Symmetric circulant matrix decomposition-based multivariable group sparse coding for rolling bearing fault diagnosis

Abstract

Singular value decomposition technique proves its effectiveness in mechanical signal analysis by decomposing the test signal into a series of singular spectral components of different frequency bands. Nevertheless, how to adapt this technology to the needs of cyclo-nonstationary signal and how to set the decomposition number while maintaining detailed features to obtain the optimal component containing the most fault information, remains an important issue that needs to be addressed in the field of mechanical fault diagnosis. To overcome these disadvantages, the symmetric circulant matrix decomposition (SCMD) is presented. Two main ideas structure the present technique.
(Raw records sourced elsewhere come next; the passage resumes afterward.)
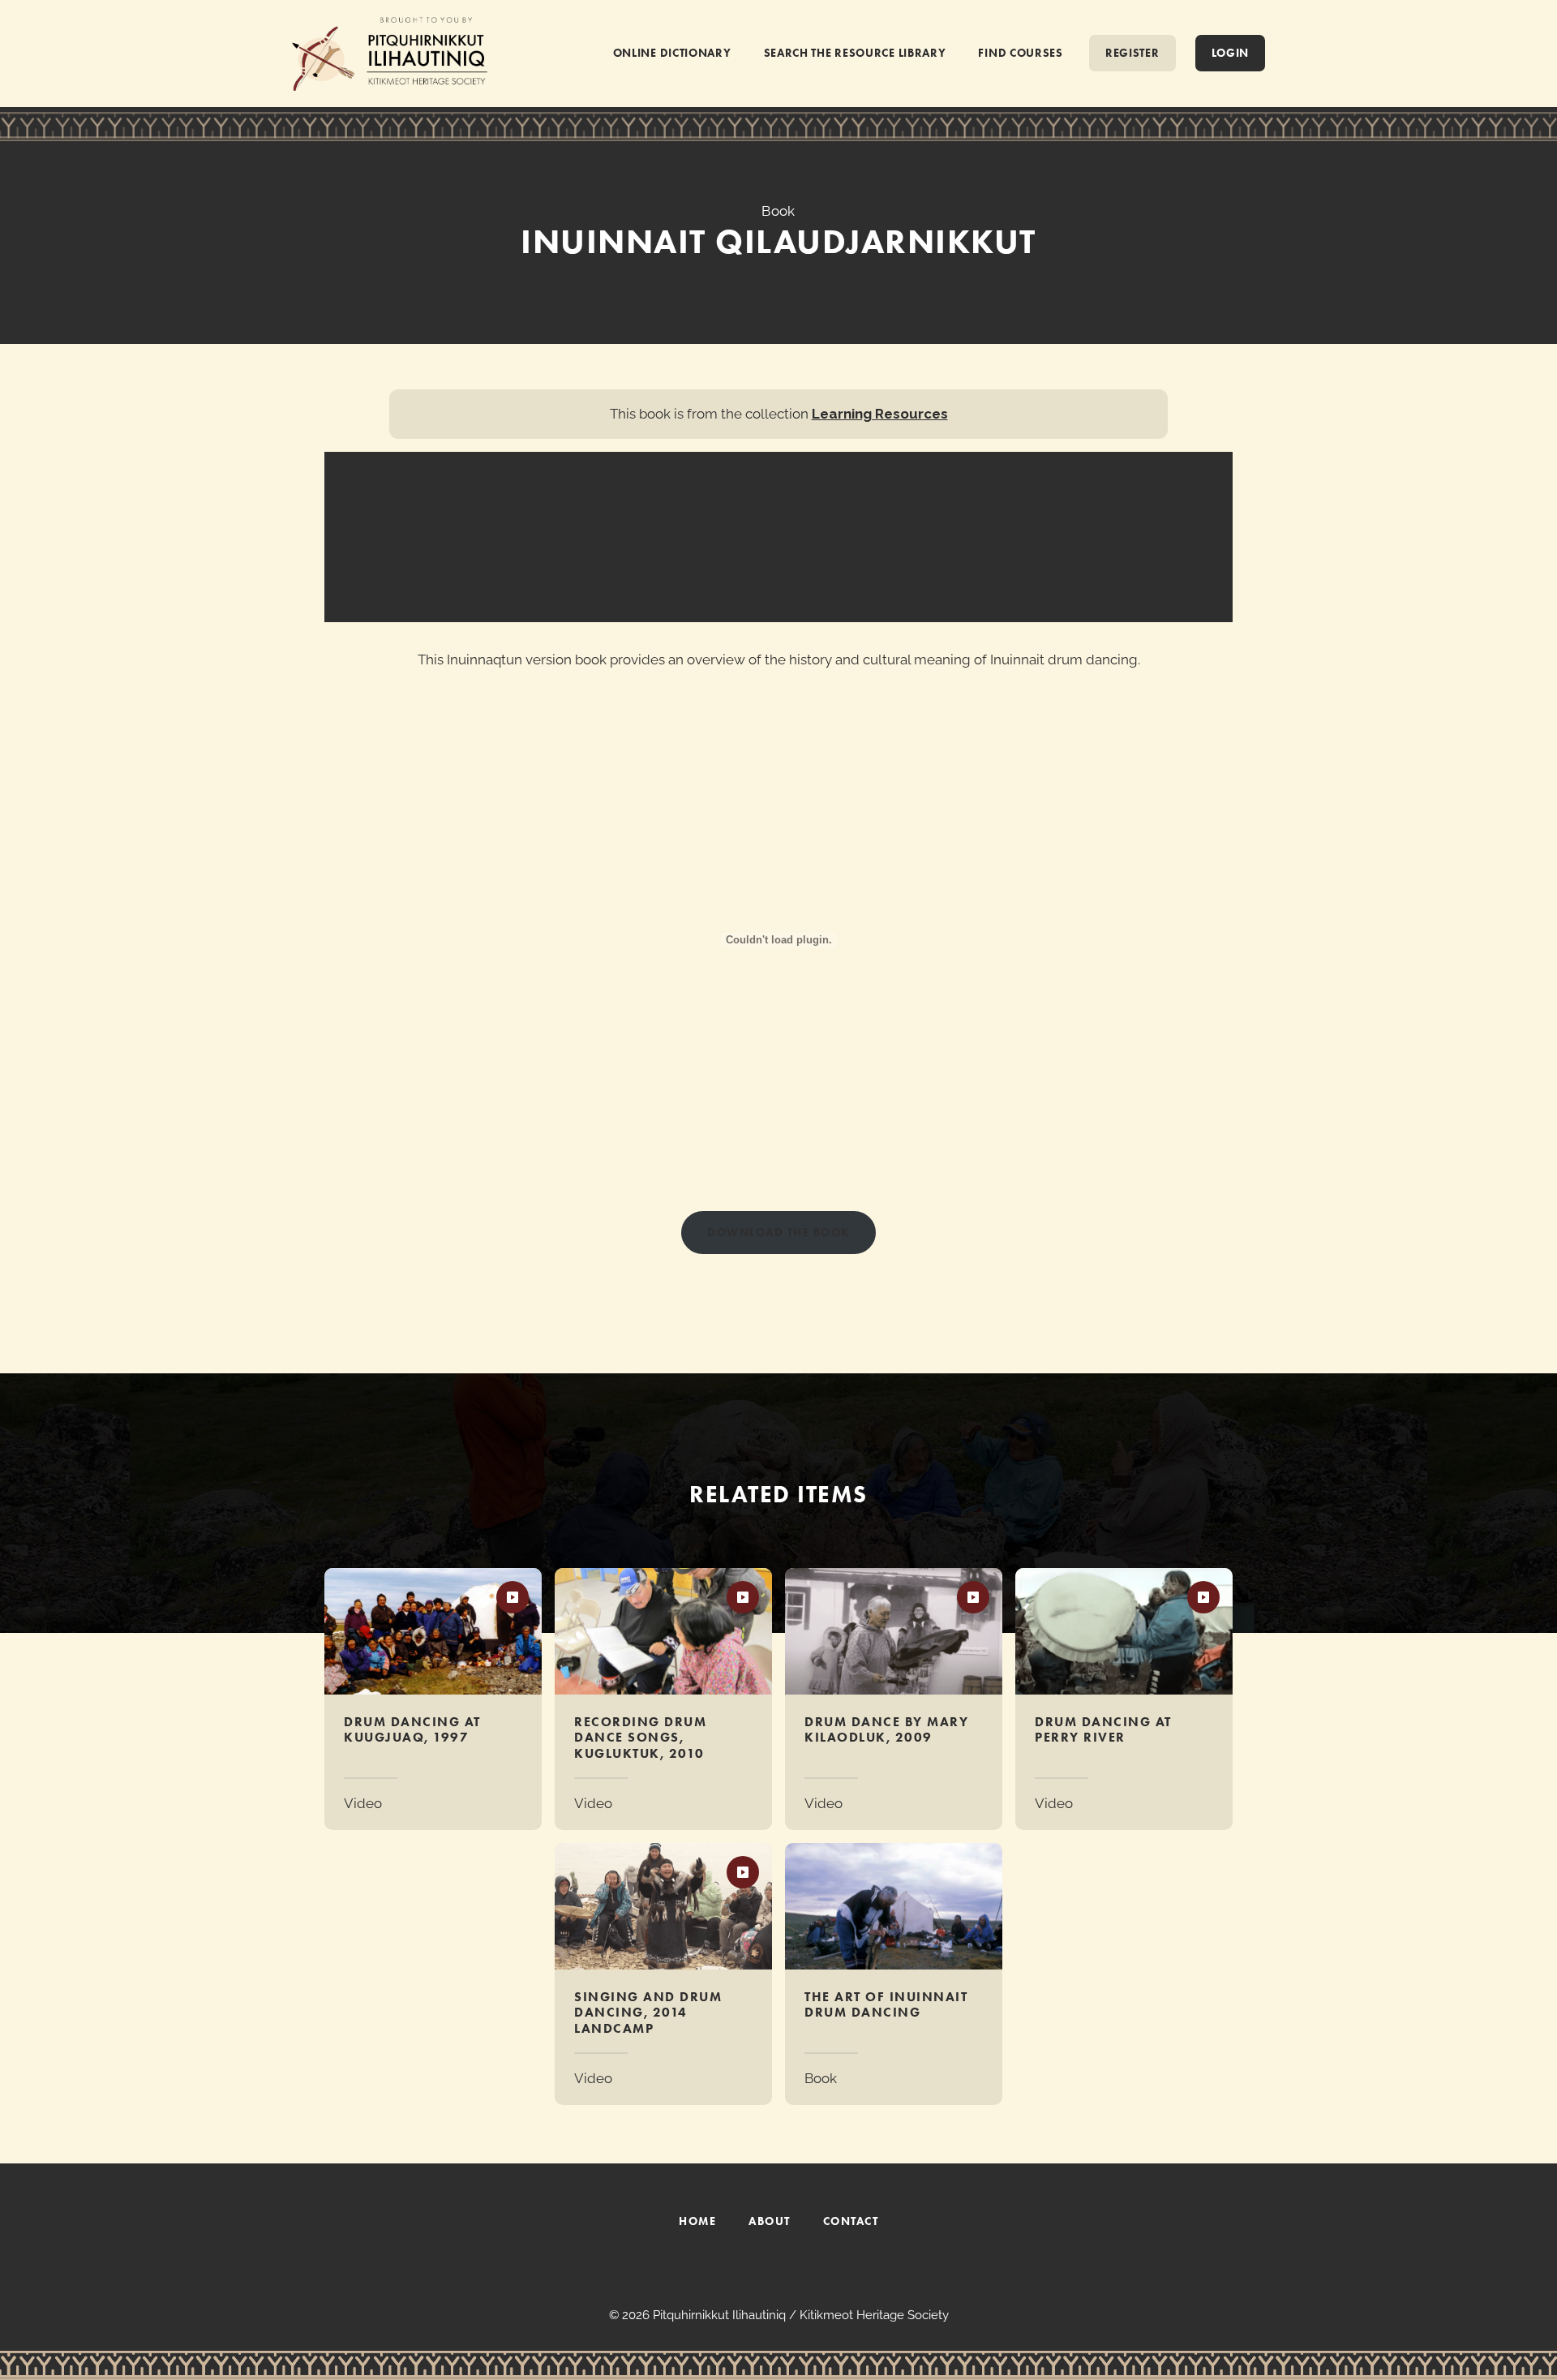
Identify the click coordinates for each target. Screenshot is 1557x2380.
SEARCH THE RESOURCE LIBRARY (855, 52)
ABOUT (769, 2221)
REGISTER (1132, 52)
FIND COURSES (1020, 52)
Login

Firstly, symmetric circulant matrix is used to generate eigenvectors, which will better adapt to the cyclo-nonstationary signal associated with the structural symmetry of rotating machinery. Then, an impulse fluctuation measure is established to adaptively search for the decomposition number and extract the optimal component. Moreover, to better improve the impulse extraction effect of SCMD, the multivariate group sparse coding based on the multivariate correlation characteristics and intra group sparsity characteristics of impulse signals is proposed, which can enhance impulse features while preserving fault details as much as possible. The reliability and feasibility of the proposed method are verified by the experimental signals. The comparison with several classic methods shows that this method is more effectiveness in weak feature extraction.